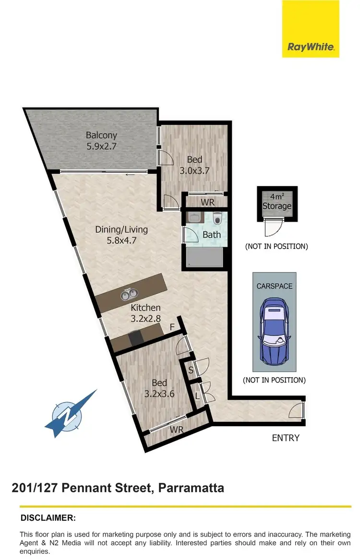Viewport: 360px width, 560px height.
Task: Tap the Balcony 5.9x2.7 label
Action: [101, 141]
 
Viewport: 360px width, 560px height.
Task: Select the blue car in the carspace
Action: [275, 331]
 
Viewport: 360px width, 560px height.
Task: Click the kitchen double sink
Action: [129, 294]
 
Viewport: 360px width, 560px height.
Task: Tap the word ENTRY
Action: [286, 438]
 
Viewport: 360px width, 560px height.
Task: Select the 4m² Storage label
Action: [277, 202]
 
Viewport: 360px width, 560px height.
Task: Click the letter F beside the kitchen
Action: [172, 328]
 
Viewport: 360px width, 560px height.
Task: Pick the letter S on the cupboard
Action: [191, 370]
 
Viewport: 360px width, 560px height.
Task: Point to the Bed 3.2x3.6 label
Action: [159, 388]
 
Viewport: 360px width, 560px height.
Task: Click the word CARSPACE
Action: [275, 286]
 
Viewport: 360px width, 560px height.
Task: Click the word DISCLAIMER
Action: [48, 518]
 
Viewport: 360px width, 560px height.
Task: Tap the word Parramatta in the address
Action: [189, 489]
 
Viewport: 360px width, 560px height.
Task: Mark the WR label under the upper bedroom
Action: [207, 202]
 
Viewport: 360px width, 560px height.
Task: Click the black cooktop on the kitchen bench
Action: [135, 338]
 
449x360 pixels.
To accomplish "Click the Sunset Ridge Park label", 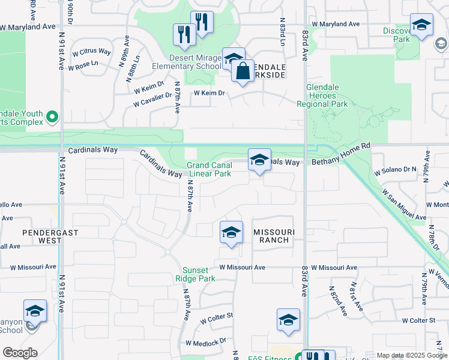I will click(x=195, y=275).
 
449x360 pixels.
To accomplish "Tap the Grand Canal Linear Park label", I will click(x=208, y=169).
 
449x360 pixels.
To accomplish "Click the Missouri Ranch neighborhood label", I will click(x=271, y=236).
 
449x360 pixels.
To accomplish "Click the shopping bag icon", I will click(x=243, y=71).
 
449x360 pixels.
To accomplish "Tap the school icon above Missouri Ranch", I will click(x=231, y=232).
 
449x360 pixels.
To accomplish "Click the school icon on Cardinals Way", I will click(x=259, y=160).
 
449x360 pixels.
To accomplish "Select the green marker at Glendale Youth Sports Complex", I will click(x=52, y=116).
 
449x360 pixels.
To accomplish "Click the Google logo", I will click(x=20, y=353).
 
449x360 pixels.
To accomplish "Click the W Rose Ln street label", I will click(x=83, y=66).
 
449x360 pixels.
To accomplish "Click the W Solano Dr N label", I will click(x=395, y=171).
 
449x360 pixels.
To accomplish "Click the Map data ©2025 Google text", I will click(x=412, y=355).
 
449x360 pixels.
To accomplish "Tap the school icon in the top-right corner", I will click(x=421, y=25).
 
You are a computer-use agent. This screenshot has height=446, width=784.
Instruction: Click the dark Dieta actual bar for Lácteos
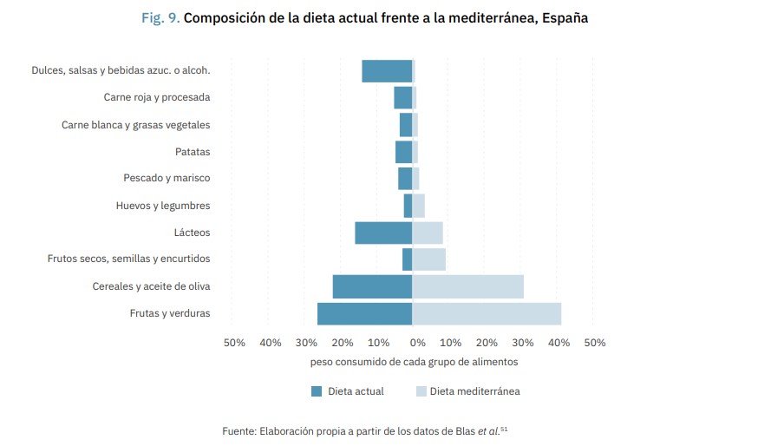383,233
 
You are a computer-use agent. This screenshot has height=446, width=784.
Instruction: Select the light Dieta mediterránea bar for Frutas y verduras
487,313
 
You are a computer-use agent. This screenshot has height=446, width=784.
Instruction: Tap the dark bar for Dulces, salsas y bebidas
387,71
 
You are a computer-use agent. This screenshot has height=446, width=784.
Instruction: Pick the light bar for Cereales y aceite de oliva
467,286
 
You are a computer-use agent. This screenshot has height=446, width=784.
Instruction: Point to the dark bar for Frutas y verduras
364,313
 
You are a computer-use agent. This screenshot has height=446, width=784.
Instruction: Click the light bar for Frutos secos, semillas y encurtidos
428,259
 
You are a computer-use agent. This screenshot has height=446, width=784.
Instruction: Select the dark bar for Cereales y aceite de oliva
372,286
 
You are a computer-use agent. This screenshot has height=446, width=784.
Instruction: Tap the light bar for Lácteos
428,233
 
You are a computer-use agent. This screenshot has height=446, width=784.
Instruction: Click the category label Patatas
193,152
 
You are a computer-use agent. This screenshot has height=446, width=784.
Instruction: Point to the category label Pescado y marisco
167,179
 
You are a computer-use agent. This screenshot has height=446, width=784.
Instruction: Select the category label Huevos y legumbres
163,206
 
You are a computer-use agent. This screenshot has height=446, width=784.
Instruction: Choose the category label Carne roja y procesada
157,97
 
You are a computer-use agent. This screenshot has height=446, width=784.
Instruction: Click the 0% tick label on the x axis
417,343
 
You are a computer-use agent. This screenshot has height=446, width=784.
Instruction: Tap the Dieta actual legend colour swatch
317,391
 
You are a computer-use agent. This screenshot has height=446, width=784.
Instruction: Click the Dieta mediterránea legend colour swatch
421,391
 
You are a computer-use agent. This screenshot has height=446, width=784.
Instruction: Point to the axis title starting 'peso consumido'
414,362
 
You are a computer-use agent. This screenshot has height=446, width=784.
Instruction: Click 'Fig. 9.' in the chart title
161,18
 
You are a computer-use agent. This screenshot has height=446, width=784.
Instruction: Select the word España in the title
565,18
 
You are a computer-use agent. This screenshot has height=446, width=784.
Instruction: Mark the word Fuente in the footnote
239,431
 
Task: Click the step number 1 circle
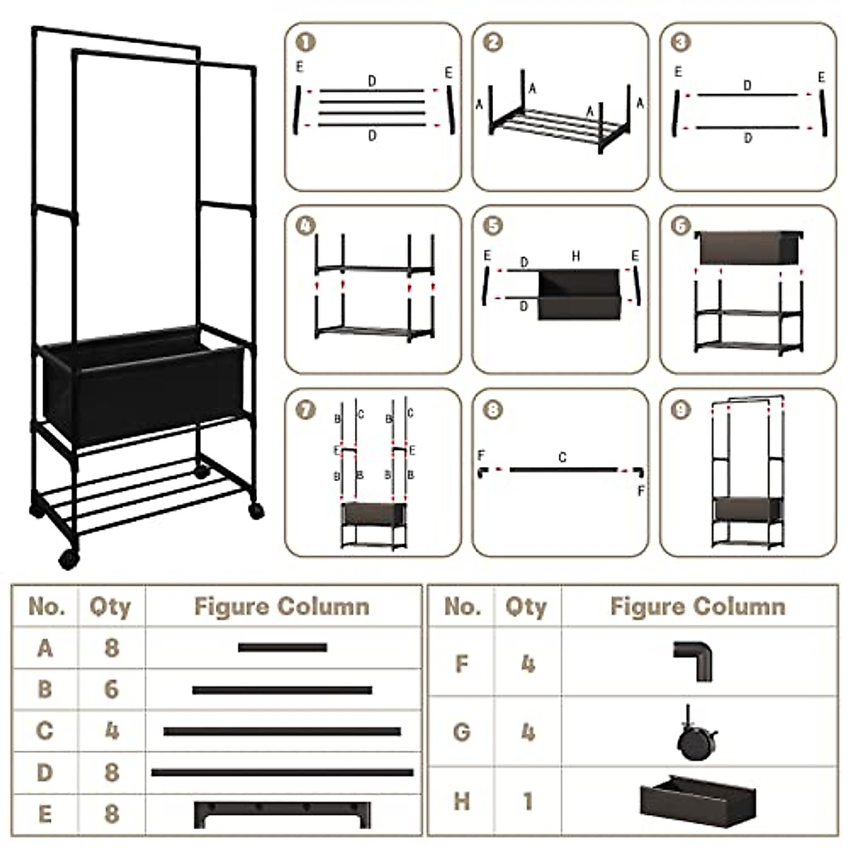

┄┄┄┄┄┄

Given request: Count the lines in the items above that contain the word "oliva", and reply with the number only.

Response to the task: 2